Impurity: For each of the 147 predictors, the code below gives the “total decrease in node impurities (as measured by the Gini index) from splitting on the variable, averaged over all trees”.

model_output <-data_fit_mtry12 %>% 
    extract_fit_engine() 

model_output %>% 
    vip(num_features = 30) + theme_classic() #based on impurity

model_output %>% vip::vi() %>% head()
model_output %>% vip::vi() %>% tail()

*a. Check out the codebook for these variables here.
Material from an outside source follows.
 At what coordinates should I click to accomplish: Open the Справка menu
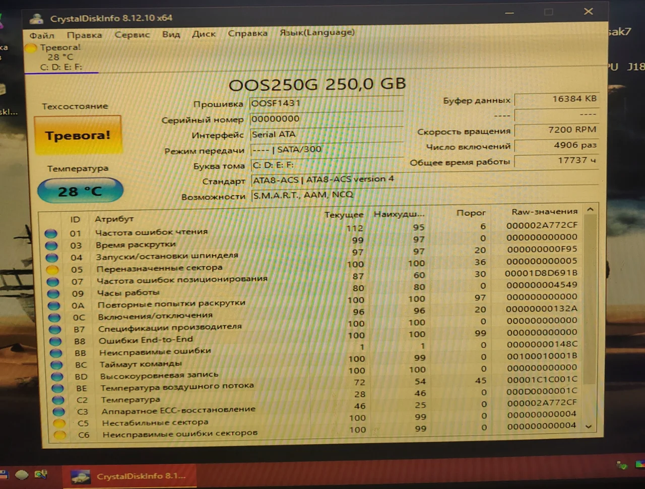tap(247, 33)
The descriptions of the variables aren’t the greatest, but does this ranking make some contextual sense?

  1. Construct some visualizations of the 1 most and 1 least important predictors that support your conclusion in a.

  2. It has been found that this random forest measure of variable importance can tend to favor predictors with a lot of unique values. Explain briefly why it makes sense that this can happen by thinking about the recursive binary splitting algorithm for a single tree. (Note: similar cautions arise for variable importance in single trees.)

Permutation: We consider a variable important if it has a positive effect on the prediction performance. To evaluate this, first, a tree is grown and the prediction accuracy in the OOB observations is calculated. In the second step, any association between the variable and the outcome is broken by permuting the values of all individuals that variable, and the prediction accuracy is computed again. The difference between the two accuracy values is the permutation importance the variable from a single tree. The average of all tree importance values in a random forest then gives the random forest permutation importance of this variable. The procedure is repeated for all variables of interest.

model_output2 <- data_wf_mtry12 %>% 
  update_model(rf_spec %>% set_args(importance = "permutation")) %>% #based on permutation
  fit(data = land) %>% 
    extract_fit_engine() 

model_output2 %>% 
    vip(num_features = 30) + theme_classic()


model_output2 %>% vip::vi() %>% head()
model_output2 %>% vip::vi() %>% tail()
  1. Explain the intuition behind making the permutation step. Specifically, what happens the testing metrics when you permute the values of a truly important variable?